## Activity:
This exercise calls for printing every record exactly once more.
↓
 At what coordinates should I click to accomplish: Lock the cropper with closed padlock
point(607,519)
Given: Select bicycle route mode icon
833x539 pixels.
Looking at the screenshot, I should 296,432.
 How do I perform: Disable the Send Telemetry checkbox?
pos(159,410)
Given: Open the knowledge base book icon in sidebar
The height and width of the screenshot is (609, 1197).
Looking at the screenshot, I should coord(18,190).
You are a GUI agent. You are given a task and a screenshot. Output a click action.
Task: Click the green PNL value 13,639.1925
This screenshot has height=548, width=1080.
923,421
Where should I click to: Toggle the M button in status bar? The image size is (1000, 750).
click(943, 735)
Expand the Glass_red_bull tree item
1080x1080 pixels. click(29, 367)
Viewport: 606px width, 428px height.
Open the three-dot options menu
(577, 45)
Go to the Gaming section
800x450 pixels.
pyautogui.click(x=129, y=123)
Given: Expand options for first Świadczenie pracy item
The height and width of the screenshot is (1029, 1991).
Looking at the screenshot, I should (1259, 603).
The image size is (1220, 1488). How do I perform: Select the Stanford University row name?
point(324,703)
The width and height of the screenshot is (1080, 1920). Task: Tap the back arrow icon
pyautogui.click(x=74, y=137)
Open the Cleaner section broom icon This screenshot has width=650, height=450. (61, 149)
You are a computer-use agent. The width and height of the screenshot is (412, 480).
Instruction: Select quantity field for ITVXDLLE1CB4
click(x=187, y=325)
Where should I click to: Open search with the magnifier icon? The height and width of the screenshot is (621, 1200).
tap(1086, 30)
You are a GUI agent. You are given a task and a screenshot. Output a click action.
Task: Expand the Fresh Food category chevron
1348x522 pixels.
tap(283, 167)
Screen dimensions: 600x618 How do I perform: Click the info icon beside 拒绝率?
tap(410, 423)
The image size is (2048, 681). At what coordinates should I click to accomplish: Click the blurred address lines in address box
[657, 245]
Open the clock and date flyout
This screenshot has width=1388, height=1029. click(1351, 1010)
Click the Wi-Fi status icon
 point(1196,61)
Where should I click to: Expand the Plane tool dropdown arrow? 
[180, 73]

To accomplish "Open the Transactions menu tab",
↑
## Written answer:
 At what coordinates should I click to accomplish: Lock the cropper with closed padlock
point(607,519)
Given: Select bicycle route mode icon
833x539 pixels.
Looking at the screenshot, I should 296,432.
 How do I perform: Disable the Send Telemetry checkbox?
pos(159,410)
Given: Open the knowledge base book icon in sidebar
The height and width of the screenshot is (609, 1197).
Looking at the screenshot, I should coord(18,190).
You are a GUI agent. You are given a task and a screenshot. Output a click action.
Task: Click the green PNL value 13,639.1925
This screenshot has height=548, width=1080.
923,421
Where should I click to: Toggle the M button in status bar? The image size is (1000, 750).
click(943, 735)
Expand the Glass_red_bull tree item
1080x1080 pixels. click(29, 367)
Viewport: 606px width, 428px height.
Open the three-dot options menu
(577, 45)
Go to the Gaming section
800x450 pixels.
pyautogui.click(x=129, y=123)
Given: Expand options for first Świadczenie pracy item
The height and width of the screenshot is (1029, 1991).
Looking at the screenshot, I should (1259, 603).
The image size is (1220, 1488). How do I perform: Select the Stanford University row name?
point(324,703)
The width and height of the screenshot is (1080, 1920). Task: Tap the back arrow icon
pyautogui.click(x=74, y=137)
Open the Cleaner section broom icon This screenshot has width=650, height=450. (61, 149)
You are a computer-use agent. The width and height of the screenshot is (412, 480).
Instruction: Select quantity field for ITVXDLLE1CB4
click(x=187, y=325)
Where should I click to: Open search with the magnifier icon? The height and width of the screenshot is (621, 1200).
tap(1086, 30)
You are a GUI agent. You are given a task and a screenshot. Output a click action.
Task: Expand the Fresh Food category chevron
1348x522 pixels.
tap(283, 167)
Screen dimensions: 600x618 How do I perform: Click the info icon beside 拒绝率?
tap(410, 423)
The image size is (2048, 681). At what coordinates should I click to accomplish: Click the blurred address lines in address box
[657, 245]
Open the clock and date flyout
This screenshot has width=1388, height=1029. click(1351, 1010)
Click the Wi-Fi status icon
 point(1196,61)
Where should I click to: Expand the Plane tool dropdown arrow? 
[180, 73]

To accomplish "Open the Transactions menu tab",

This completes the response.